Comment vous sentez-vous depuis votre arrivée à Monaco et quel bilan faites-vous de votre première saison ?

Cette première année a été très intéressante collectivement et personnellement. Cela n’a pas été facile au début. Il a fallu s’adapter à un nouveau championnat qui est différent de la Bundesliga [championnat allemand — NDLR]. Mais après deux mois d’adaptation, je me suis senti de mieux en mieux. J’ai marqué beaucoup de buts et enchaîné les bonnes prestations. Nous avons gagné la plupart de nos matches, donc cette première saison a été très positive.

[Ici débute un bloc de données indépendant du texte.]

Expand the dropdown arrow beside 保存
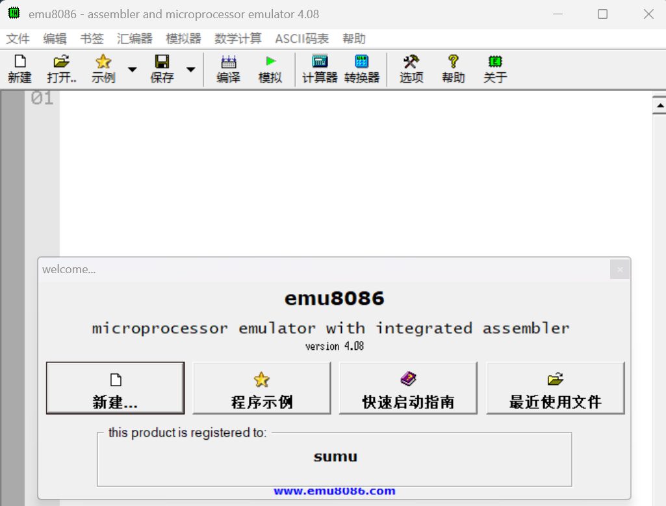 pos(191,70)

Pourquoi avoir choisi de rejoindre Monaco ?

Quand j’ai reçu la proposition de Monaco, j’en ai parlé avec ma femme. Nous avions cette opportunité, et il fallait savoir si, d’un point de vue familial, nous étions prêts à franchir ce pas et partir à l’étranger. Nous nous sommes dit que c’était le bon moment sur le plan familial, mais aussi sur le plan professionnel, puisqu’après avoir passé dix ans à jouer en Allemagne, je m’estimais prêt à tenter l’aventure à l’étranger. Et j’ai choisi l’ASM, parce que c’est un club reconnu en Europe et dans le monde entier. Le club avait « performé » par le passé, il a une histoire. Et quand j’ai parlé avec Niko [Kovac, l’entraîneur de l’ASM – NDLR], nous avions évoqué les deux dernières saisons qui n’avaient pas été parfaites sur le plan sportif. Le club avait cette réelle volonté de repartir de l’avant, et d’écrire un nouveau chapitre. Cela m’a convaincu de rejoindre l’ASM.

Vous êtes-vous bien adapté à la vie à Monaco ?

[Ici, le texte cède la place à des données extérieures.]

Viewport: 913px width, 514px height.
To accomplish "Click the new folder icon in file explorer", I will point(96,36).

J’ai un peu d’expérience, donc je savais comment ça se passait dans un transfert. Il y a du changement. D’habitude, mes amis et mon entourage sont présents pour m’aider. Là, il y avait ma femme, et surtout le club qui m’a beaucoup aidé dans mon acclimatation ici. Ils ont fait tout le nécessaire pour me permettre de bien m’adapter. J’avais aussi parlé avec Benjamin Henrichs [ancien joueur de l’ASM aujourd’hui à Leipzig — NDLR] qui m’a également donné des conseils et expliqué un peu la situation du club de Monaco. Tous ces échanges ont facilité mon adaptation.

« Cela n’a pas été facile au début, il a fallu s’adapter à un nouveau championnat qui est différent de la Bundesliga. Mais après deux mois d’adaptation, je me suis senti de mieux en mieux. J’ai marqué beaucoup de buts et enchaîné les bonnes prestations. Cette première saison a été très positive »

Kevin Volland

Quelle image aviez-vous du championnat de France avant votre arrivée ?

En Allemagne, on pense toujours que la Bundesliga est un des meilleurs championnats. Mais je savais que le championnat de France faisait partie du Top 5. C’est d’ailleurs un des points qui m’a convaincu de venir ici. En jouant, je me rends compte que la Ligue 1 (L1) est peut-être plus physique que la Bundesliga. On va plus facilement, aussi, d’une cage à l’autre. Malgré cela, on rencontre quand même une majorité de clubs qui jouent plutôt défensifs avec des blocs bas alors qu’en Allemagne, même des équipes qui luttent pour le maintien peuvent jouer un football plus offensif. C’est une des principales différences que j’ai pu remarquer avec des blocs plus bas, et ce n’est pas facile quand on est une équipe comme l’AS Monaco de contourner ces blocs. Mais sinon, il est difficile de comparer les deux championnats.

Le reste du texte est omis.